Le maître ordonna alors à une servante de préparer du poison pour empoisonner le jeune garçon, mais la servante eut pitié de lui et, tout en faisant semblant de s’adresser à ses porcs, elle cria : « Porc ! Ô porc ! si tu manges tu mourras, si tu ne manges pas tu mourras aussi. »

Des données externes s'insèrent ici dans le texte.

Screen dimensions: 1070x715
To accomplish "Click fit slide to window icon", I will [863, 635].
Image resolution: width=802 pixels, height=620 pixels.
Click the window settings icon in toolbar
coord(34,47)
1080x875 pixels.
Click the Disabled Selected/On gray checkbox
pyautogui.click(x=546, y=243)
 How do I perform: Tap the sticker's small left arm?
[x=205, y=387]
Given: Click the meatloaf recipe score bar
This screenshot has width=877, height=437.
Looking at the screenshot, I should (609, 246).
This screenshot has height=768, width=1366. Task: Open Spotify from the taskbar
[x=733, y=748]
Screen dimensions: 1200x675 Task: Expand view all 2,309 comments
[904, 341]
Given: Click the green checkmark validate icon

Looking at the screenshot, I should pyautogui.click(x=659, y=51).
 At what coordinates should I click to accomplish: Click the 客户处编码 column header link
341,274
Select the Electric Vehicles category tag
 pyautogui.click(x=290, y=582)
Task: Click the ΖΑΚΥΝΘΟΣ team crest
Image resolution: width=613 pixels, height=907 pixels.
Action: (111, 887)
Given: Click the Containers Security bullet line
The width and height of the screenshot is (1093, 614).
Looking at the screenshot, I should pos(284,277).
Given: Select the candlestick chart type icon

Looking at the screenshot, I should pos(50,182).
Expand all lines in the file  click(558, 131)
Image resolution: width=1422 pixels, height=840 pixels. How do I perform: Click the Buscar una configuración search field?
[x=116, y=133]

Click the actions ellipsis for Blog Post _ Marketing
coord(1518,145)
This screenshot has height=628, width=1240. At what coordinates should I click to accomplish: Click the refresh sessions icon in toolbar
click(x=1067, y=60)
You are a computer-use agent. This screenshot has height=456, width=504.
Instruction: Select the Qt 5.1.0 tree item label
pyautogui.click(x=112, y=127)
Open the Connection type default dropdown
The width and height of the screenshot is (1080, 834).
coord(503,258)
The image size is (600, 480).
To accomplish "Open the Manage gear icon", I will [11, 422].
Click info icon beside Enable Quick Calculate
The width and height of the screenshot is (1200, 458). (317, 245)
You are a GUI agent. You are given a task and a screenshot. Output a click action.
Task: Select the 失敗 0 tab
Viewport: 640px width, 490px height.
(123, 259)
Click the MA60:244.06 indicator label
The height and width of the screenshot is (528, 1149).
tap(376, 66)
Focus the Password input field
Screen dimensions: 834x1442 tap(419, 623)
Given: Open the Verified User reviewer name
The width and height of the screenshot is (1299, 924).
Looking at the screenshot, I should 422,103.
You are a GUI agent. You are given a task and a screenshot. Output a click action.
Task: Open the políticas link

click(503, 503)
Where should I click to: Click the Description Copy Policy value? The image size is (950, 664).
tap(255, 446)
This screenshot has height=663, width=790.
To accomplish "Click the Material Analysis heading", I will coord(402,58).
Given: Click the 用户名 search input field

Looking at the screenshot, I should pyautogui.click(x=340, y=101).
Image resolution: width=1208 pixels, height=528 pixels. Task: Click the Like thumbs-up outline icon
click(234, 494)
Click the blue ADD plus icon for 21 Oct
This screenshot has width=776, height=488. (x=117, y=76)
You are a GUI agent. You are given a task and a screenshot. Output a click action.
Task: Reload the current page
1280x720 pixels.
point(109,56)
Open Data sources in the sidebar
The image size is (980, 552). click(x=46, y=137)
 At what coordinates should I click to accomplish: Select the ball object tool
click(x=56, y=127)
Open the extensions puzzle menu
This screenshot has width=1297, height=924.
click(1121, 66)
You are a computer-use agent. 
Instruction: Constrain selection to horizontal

Le jeune garçon comprit bien que par ces paroles la servante faisait allusion à quelque chose qui le touchait, mais il eut beau la presser elle ne voulait rien dévoiler. Enfin elle lui dit : « Si vous voulez me promettre de me prendre pour femme quand vous serez roi, je vous dirai tout. » Heo le lui promit : « quand je serai roi, dit-il, viens à moi les cheveux tombant sur les épaules pour que je te reconnaisse à ce signe, et je te prendrai pour femme. » Là-dessus il prit la fuite et alla s’engager ailleurs ;

  1. Les devins tirent de ces signes divers présages suivant la position qu’ils occupent sur le corps.
  2. Giét ba ho ; exterminer les trois familles, c’est-à-dire fa famille du père, celle de la mère et celle de la femme.